» WHAT YOU WILL DO
Swap "screenshot" for "screen capture" everywhere it occurs in the items below, and leave every other word unchanged.

» RECORDS TO PROCESS

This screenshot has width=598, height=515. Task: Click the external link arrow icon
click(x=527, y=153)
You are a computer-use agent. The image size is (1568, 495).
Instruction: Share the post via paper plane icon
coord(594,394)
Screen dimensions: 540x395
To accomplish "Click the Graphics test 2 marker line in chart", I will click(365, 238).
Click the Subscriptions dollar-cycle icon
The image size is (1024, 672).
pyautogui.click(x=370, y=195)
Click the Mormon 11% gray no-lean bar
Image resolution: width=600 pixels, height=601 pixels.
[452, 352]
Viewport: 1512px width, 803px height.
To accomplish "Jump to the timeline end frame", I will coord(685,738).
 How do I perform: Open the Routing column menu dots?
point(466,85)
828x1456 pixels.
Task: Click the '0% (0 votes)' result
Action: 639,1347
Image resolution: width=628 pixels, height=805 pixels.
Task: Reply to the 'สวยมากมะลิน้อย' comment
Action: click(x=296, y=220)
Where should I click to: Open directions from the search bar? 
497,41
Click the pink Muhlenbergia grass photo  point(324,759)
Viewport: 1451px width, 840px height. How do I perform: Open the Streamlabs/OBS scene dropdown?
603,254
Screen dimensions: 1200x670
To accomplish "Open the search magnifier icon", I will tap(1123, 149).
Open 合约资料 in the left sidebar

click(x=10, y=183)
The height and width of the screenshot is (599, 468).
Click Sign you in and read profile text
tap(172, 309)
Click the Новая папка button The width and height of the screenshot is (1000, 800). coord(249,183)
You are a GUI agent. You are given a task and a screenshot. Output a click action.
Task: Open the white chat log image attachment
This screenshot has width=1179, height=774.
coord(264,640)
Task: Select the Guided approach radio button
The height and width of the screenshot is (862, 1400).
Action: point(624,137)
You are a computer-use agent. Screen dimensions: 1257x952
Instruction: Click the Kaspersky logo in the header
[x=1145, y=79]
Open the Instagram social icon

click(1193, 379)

» THE SOLUTION
This screen capture has width=598, height=515. Task: Click the external link arrow icon
click(x=527, y=153)
You are a computer-use agent. The image size is (1568, 495).
Instruction: Share the post via paper plane icon
coord(594,394)
Screen dimensions: 540x395
To accomplish "Click the Graphics test 2 marker line in chart", I will click(365, 238).
Click the Subscriptions dollar-cycle icon
The image size is (1024, 672).
pyautogui.click(x=370, y=195)
Click the Mormon 11% gray no-lean bar
Image resolution: width=600 pixels, height=601 pixels.
[452, 352]
Viewport: 1512px width, 803px height.
To accomplish "Jump to the timeline end frame", I will coord(685,738).
 How do I perform: Open the Routing column menu dots?
point(466,85)
828x1456 pixels.
Task: Click the '0% (0 votes)' result
Action: 639,1347
Image resolution: width=628 pixels, height=805 pixels.
Task: Reply to the 'สวยมากมะลิน้อย' comment
Action: click(x=296, y=220)
Where should I click to: Open directions from the search bar? 
497,41
Click the pink Muhlenbergia grass photo  point(324,759)
Viewport: 1451px width, 840px height. How do I perform: Open the Streamlabs/OBS scene dropdown?
603,254
Screen dimensions: 1200x670
To accomplish "Open the search magnifier icon", I will tap(1123, 149).
Open 合约资料 in the left sidebar

click(x=10, y=183)
The height and width of the screen capture is (599, 468).
Click Sign you in and read profile text
tap(172, 309)
Click the Новая папка button The width and height of the screen capture is (1000, 800). coord(249,183)
You are a GUI agent. You are given a task and a screen capture. Output a click action.
Task: Open the white chat log image attachment
This screen capture has width=1179, height=774.
coord(264,640)
Task: Select the Guided approach radio button
The height and width of the screen capture is (862, 1400).
Action: point(624,137)
You are a computer-use agent. Screen dimensions: 1257x952
Instruction: Click the Kaspersky logo in the header
[x=1145, y=79]
Open the Instagram social icon

click(1193, 379)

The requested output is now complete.